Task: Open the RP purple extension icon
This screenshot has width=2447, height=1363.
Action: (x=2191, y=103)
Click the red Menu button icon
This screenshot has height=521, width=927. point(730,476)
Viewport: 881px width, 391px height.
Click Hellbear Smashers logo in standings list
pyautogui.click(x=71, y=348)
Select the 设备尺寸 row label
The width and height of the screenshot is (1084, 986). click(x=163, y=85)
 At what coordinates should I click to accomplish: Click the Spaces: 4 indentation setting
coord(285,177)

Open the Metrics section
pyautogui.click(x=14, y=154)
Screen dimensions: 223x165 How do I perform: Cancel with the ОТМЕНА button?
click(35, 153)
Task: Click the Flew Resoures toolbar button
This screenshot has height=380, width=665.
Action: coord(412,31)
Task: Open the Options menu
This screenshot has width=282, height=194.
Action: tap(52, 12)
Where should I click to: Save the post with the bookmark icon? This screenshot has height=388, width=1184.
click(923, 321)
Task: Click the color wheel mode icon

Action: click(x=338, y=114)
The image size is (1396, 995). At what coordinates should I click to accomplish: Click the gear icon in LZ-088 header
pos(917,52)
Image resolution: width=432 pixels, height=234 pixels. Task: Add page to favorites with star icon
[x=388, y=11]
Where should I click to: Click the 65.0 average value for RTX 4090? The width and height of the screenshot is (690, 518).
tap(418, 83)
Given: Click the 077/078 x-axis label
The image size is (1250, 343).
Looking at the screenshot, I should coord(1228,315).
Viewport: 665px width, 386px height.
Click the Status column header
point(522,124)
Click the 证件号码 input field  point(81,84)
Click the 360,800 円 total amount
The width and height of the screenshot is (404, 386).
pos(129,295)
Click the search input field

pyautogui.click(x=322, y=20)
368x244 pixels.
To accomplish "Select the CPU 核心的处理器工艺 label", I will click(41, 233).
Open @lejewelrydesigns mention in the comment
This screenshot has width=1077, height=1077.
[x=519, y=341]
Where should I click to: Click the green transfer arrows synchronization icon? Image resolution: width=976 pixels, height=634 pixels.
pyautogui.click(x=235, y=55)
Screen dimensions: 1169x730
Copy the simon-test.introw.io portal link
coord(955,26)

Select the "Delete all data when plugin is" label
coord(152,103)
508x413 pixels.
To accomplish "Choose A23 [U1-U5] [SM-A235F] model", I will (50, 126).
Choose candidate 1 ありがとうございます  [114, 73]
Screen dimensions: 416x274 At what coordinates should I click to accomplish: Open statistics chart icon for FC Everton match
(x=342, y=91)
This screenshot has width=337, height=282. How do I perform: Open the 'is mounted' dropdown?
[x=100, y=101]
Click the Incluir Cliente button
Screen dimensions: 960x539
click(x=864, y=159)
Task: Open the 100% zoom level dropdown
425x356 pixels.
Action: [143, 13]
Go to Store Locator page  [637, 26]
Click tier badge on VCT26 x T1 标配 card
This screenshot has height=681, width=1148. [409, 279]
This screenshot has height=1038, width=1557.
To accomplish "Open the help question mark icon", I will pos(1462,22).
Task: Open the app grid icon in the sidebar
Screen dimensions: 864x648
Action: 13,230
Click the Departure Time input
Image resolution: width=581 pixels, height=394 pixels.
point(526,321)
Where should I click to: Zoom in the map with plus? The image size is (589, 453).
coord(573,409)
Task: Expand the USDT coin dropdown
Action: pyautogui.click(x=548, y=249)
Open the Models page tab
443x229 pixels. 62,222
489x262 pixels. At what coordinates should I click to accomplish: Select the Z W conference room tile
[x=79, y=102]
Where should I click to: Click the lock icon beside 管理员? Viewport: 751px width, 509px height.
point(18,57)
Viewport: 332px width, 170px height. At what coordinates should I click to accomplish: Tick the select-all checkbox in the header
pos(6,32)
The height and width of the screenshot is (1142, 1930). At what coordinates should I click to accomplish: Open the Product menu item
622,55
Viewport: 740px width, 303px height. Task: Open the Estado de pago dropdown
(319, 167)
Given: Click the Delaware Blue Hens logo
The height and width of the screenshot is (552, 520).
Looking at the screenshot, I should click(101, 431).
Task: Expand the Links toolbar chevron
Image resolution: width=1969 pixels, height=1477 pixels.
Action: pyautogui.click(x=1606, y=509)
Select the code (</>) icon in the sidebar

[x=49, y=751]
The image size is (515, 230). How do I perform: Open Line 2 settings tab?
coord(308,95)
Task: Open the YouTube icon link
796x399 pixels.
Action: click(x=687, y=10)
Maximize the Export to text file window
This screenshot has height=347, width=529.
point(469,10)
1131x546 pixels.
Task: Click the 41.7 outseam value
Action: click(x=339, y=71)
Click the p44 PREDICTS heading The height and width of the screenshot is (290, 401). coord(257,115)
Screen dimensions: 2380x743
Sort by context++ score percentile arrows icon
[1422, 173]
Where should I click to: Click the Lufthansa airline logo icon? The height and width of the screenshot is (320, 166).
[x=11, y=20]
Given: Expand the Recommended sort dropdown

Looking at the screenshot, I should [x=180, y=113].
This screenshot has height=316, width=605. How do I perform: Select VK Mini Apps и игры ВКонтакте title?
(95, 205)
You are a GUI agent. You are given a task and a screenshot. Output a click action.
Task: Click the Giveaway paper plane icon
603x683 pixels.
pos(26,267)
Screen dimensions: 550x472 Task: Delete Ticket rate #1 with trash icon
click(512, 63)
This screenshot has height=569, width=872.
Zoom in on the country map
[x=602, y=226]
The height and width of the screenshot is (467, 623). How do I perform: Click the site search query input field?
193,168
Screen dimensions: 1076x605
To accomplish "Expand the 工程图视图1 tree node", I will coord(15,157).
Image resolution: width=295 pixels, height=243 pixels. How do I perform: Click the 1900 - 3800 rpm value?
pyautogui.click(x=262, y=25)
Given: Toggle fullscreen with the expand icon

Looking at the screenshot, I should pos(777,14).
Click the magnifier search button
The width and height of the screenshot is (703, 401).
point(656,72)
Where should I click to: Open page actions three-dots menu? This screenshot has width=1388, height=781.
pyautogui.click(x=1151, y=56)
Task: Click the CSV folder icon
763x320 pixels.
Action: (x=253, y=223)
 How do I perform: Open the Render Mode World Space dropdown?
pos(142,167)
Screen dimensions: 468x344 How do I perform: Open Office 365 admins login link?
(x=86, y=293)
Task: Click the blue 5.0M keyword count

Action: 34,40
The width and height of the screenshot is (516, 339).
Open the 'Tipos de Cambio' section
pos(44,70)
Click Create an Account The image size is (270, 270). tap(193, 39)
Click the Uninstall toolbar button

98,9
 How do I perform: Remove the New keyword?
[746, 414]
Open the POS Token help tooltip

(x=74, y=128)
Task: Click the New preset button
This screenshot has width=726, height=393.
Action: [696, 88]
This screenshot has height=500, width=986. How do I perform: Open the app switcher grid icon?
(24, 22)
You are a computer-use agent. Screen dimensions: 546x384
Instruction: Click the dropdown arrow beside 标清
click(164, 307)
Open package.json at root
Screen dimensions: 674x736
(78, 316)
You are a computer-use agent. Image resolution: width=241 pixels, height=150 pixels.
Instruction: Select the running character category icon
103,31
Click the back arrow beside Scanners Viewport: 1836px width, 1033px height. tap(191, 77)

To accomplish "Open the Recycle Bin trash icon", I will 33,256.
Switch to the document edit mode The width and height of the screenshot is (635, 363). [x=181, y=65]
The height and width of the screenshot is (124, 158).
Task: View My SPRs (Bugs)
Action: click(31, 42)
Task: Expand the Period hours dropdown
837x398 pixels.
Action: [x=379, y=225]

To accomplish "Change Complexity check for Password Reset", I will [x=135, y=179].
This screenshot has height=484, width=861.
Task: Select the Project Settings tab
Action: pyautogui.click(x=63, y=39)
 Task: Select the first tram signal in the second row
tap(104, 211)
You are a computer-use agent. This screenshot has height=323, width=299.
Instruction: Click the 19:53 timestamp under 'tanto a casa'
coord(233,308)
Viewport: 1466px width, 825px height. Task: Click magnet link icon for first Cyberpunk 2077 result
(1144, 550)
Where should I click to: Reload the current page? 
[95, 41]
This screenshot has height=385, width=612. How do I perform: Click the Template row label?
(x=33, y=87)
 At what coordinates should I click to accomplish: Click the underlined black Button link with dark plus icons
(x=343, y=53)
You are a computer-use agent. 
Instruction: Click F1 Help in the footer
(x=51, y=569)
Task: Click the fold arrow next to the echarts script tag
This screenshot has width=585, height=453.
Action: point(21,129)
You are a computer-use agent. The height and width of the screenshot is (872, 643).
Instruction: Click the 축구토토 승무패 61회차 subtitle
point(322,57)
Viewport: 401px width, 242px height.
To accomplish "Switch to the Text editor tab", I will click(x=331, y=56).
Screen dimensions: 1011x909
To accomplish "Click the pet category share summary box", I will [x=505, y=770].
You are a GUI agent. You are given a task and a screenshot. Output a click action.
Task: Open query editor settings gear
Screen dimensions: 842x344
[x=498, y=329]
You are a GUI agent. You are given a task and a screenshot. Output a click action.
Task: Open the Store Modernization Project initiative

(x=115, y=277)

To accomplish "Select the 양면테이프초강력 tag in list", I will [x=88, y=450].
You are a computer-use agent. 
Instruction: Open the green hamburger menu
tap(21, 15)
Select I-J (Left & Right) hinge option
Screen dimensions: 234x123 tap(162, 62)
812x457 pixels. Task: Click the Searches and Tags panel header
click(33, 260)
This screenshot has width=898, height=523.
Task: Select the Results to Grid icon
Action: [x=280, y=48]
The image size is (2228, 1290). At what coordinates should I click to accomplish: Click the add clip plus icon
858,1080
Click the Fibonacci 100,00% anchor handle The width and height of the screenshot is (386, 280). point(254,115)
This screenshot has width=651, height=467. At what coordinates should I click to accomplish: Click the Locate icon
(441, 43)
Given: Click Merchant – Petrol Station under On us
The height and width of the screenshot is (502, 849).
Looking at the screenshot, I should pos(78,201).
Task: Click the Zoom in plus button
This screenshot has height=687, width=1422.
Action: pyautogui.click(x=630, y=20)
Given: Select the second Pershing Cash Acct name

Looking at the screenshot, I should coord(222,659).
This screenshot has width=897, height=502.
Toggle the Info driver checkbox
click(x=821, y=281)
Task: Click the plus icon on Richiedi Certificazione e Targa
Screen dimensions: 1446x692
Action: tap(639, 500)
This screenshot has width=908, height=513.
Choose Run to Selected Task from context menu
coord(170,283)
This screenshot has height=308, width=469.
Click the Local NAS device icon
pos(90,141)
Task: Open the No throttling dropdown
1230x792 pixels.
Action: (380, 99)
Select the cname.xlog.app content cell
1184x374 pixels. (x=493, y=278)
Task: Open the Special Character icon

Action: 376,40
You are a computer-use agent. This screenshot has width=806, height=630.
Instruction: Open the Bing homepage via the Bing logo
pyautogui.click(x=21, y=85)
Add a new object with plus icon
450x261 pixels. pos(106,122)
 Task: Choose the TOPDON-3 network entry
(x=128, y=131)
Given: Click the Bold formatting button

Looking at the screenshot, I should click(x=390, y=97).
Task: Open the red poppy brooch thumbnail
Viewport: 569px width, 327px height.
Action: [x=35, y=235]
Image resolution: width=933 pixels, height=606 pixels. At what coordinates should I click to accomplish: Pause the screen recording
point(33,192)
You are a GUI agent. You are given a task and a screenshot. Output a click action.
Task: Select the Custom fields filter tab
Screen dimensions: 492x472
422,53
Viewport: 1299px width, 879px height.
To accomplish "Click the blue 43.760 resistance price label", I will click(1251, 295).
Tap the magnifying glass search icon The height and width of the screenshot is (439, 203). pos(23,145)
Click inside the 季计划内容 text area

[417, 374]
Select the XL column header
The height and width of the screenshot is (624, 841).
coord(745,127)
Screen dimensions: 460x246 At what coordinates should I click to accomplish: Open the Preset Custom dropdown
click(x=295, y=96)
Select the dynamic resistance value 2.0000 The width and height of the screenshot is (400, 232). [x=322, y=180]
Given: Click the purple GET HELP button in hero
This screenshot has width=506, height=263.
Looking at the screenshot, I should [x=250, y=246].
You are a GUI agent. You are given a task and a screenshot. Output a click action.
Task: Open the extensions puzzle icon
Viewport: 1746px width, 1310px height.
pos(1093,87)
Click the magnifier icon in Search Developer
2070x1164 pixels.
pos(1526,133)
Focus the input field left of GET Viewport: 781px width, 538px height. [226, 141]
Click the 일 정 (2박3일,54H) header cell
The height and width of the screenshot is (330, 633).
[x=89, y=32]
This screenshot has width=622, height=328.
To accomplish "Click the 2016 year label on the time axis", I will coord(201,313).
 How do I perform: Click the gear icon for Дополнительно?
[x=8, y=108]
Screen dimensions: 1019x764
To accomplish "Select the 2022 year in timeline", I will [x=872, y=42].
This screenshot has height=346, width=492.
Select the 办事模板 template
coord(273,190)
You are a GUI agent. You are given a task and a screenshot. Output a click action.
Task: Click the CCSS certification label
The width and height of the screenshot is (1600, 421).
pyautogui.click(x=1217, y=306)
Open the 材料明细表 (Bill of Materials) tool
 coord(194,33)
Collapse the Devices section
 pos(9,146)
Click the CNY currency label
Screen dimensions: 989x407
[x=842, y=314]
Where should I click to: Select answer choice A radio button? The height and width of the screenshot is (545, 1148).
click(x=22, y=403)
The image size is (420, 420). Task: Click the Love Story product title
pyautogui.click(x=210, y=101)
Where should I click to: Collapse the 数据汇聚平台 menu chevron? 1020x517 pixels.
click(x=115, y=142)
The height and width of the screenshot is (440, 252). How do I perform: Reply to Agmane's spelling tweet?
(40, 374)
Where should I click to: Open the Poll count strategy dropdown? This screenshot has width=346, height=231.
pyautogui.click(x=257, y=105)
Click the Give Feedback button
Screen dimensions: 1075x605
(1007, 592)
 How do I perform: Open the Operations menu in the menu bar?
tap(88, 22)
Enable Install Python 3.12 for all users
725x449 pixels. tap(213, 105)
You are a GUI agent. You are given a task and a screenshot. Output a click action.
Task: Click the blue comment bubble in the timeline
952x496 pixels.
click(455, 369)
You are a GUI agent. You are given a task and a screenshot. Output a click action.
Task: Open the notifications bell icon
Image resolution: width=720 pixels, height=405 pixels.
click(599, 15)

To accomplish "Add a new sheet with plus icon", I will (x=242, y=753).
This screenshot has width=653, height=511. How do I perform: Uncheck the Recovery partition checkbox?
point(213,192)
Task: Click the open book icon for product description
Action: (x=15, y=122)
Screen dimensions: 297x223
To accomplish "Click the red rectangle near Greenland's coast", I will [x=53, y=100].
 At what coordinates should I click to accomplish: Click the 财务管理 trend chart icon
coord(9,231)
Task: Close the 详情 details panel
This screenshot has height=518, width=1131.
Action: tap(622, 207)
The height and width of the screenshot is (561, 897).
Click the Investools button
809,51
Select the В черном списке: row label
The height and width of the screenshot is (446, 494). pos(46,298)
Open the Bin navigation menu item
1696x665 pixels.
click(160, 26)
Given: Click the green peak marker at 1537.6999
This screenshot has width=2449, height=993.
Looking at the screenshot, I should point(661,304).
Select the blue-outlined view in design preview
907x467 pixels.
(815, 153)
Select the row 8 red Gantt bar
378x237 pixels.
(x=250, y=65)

:: WHAT NEEDS TO BE DONE ::
Pick out every line in the listing above that contains the word "section".

:: CORRECT ANSWER ::
Open the Metrics section
Open the 'Tipos de Cambio' section
Collapse the Devices section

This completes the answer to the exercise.